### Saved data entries
*** Block opens ***

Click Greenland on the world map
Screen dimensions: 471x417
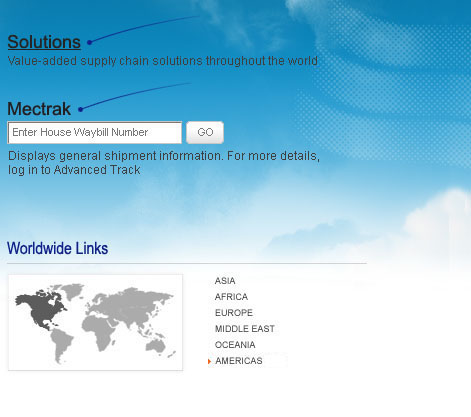[x=73, y=291]
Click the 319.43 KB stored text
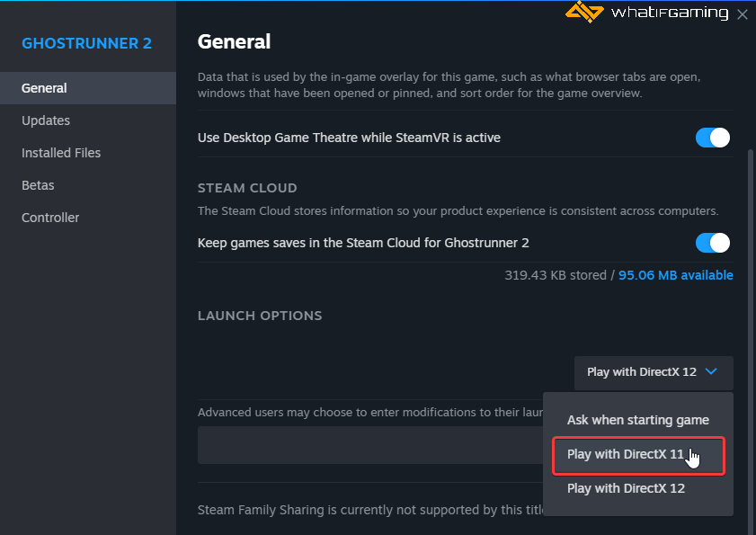The width and height of the screenshot is (756, 535). point(554,275)
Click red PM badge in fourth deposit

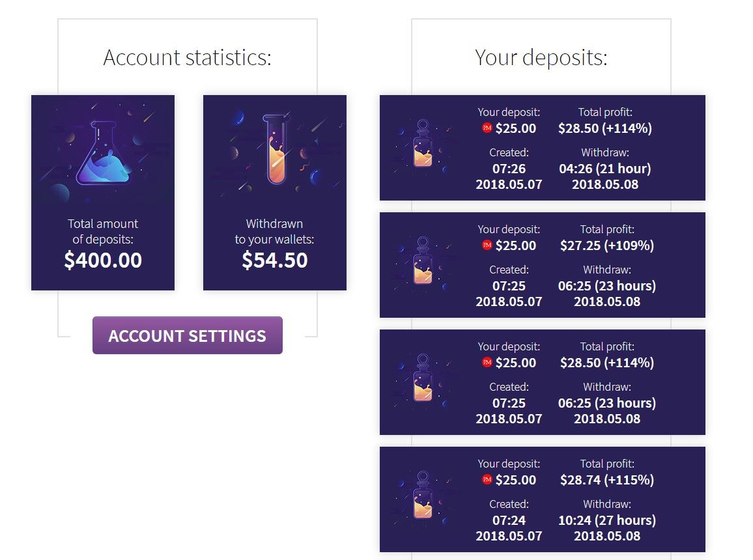tap(487, 479)
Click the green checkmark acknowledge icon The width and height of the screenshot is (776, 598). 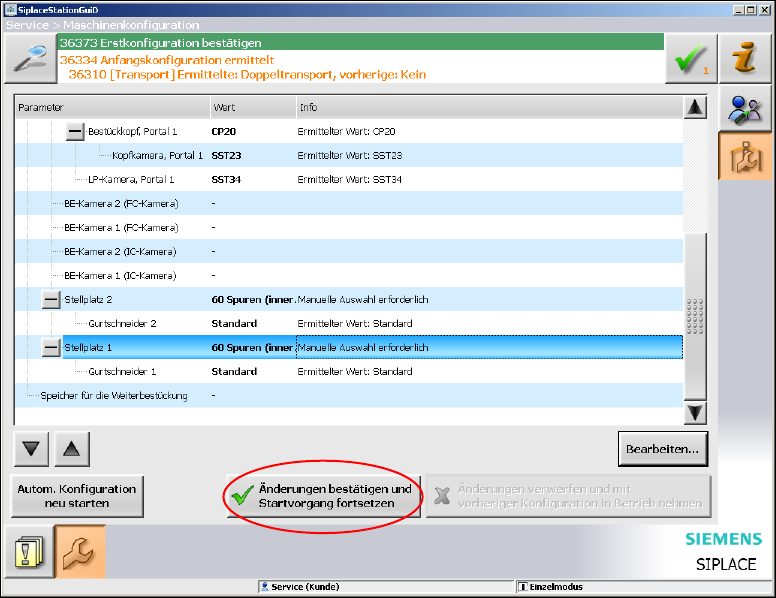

*** Block closes ***

### Exercise description
Produce a word-for-word copy of the records, omitting all images.

### Exercise result
Click Greenland on the world map
Screen dimensions: 471x417
[x=73, y=291]
Click the 319.43 KB stored text
The width and height of the screenshot is (756, 535). point(554,275)
Click red PM badge in fourth deposit

tap(487, 479)
Click the green checkmark acknowledge icon The width and height of the screenshot is (776, 598). 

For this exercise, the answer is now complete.